Although it is not yet clear where the Bushmaster AR-15 used by Lanza (and registered to his mother) was purchased, the model is familiar to many Walmart shoppers. It’s on sale at about 1,700 Walmart stores nationwide, though the retail chain pulled the weapon from its website three days after the attack. While the deadly rampage in Connecticut has finally and unmistakably highlighted the madness of making such weapons readily available, it’s a concern that many people with a Walmart in their community have been trying to address for years. Several months back, the Rev. Greg Brown had a troubling conversation with two members of his youth group from the northwest side of South Bend, Indiana. “They were honor roll students and little young folks that love the Lord,” Brown recounted. “One of the kids came up to me and said, ‘Rev, you ain’t gonna believe what happened the other day at Walmart.’” The kids went on to describe how, on a recent visit to the big-box store, a man asked them to fill up a gym bag with ammunition and sneak it out of the store for him. They declined.

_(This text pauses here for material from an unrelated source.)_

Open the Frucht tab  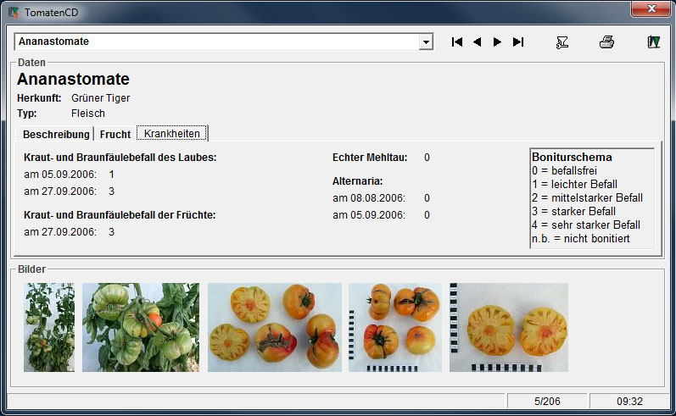115,134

Walmart’s ammunition sales have troubled Brown since at least 2009, when two teenagers shoplifted bullets from the local Walmart, shot at an employee who tried to stop them in the parking lot, and then embarked on a citywide robbery spree in which one man was seriously injured. When Brown headed down to the store to see how easy it would be to steal ammunition, he was shocked. Not only were there bullets arrayed on the unlocked shelves; there were rows of guns as well, including assault rifles.
South Bend has the most violent crime per capita in Indiana and well more than double the national median. Brown was outraged that Walmart was even selling these weapons, let alone that they were unlocked and under the supervision of hourly employees without specific training in firearm handling and sales. (Brown says a former Marine handles the gun sales at a nearby Dick’s Sporting Goods.) “It’s totally wrong, and it’s totally unacceptable,” he said. “You look back there and see a dad holding a gun, his son pulling on his pocket. And the son knows the gun is going home. The son’s going to know where the gun is.”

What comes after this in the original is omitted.